Barrass-Brough on Blogger: August 2012

16/05/12 15:25 [Wednesday]

I have been thinking about character recognition and visual field analysis again. The latest I was doing involved trying to settle on a best resolution, given a visual field, as a prerequisite before getting into the business of recognising objects at all. What I thought was that finding a measure of ‘busyness’ and observing how the measure altered as resolution increased might be the way to go. I see now that if instead of busyness I think in terms of information content, then what is certainly required is an optimal trade-off between that measure and the resolution since as resolution increases so processing cost increases. In other words in the animal kingdom would-be pattern recognisers need to gain maximum information (through recognising objects in the environment, ultimately) for the least possible expenditure of time and effort on processing.

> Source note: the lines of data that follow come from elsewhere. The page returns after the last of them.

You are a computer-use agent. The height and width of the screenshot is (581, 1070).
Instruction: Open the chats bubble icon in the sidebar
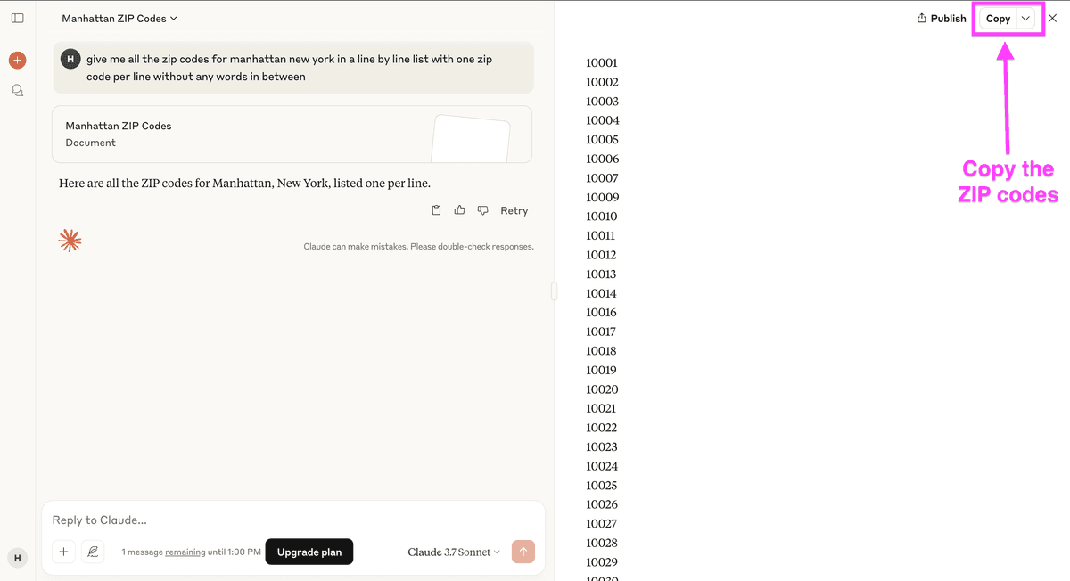pyautogui.click(x=17, y=90)
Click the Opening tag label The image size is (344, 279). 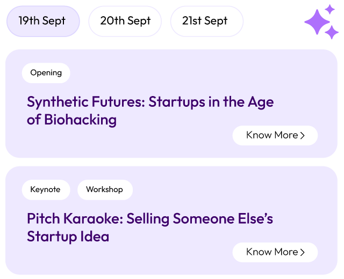(x=46, y=73)
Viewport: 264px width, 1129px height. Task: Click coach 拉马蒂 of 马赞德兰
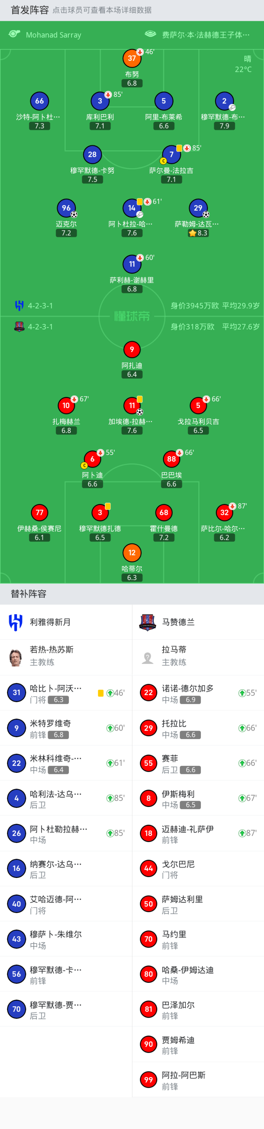click(198, 657)
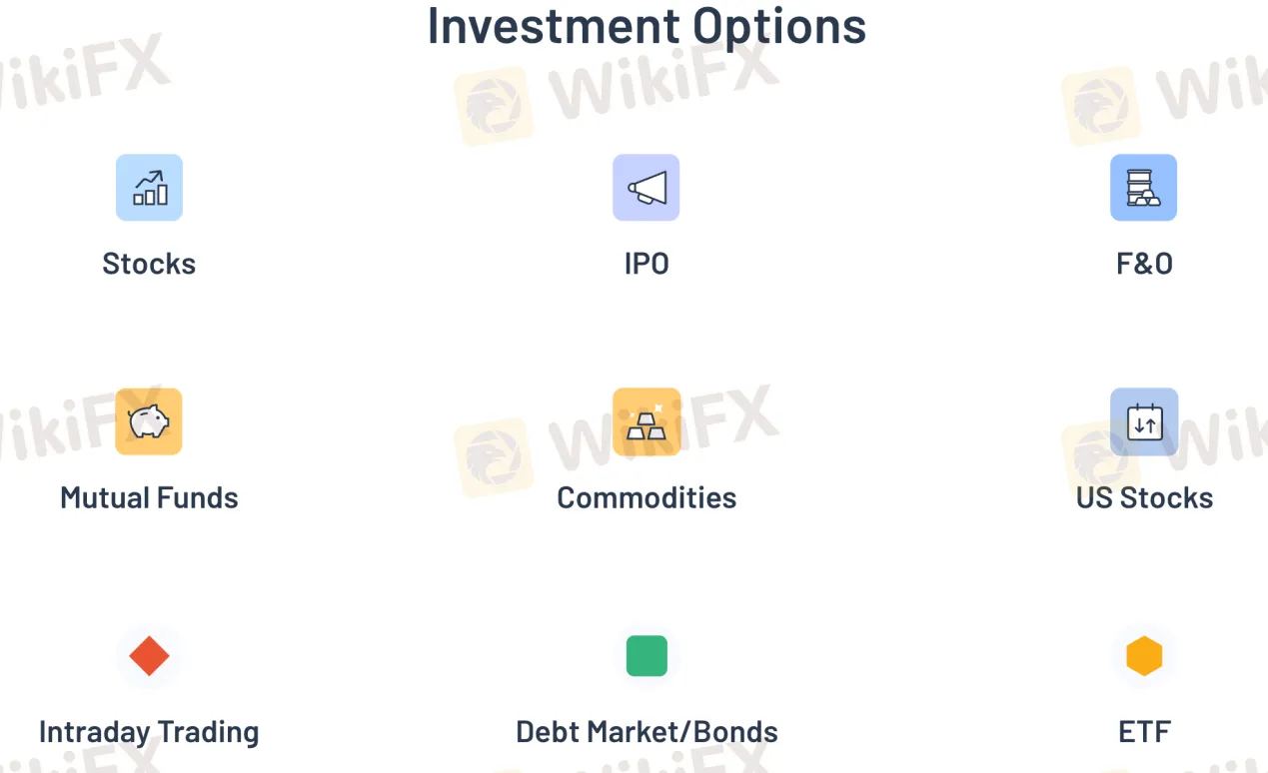
Task: Click the Debt Market/Bonds label
Action: pos(645,731)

What I have further thought is that the measure I developed of ‘clustering’ should be used as the measure of information content. Having toyed with simply counting black fragments (on the basis that many fragments means many objects being observed) it strikes me that whatever the number of fragments if they are better clustered it means they are better defined and thereby more likely to give up useful information through being recognised. Now I can measure clustering for a field of greyscale and this obviates the need to distinguish black from white. If a pixel at x_i has blackness (inverse greyscale 0 .. 255) b_i then the measure of clustering is

∑b_ib_j.exp -d(x_i - x_j) ²

In effect we are counting each unit of blackness as a separate black pixel.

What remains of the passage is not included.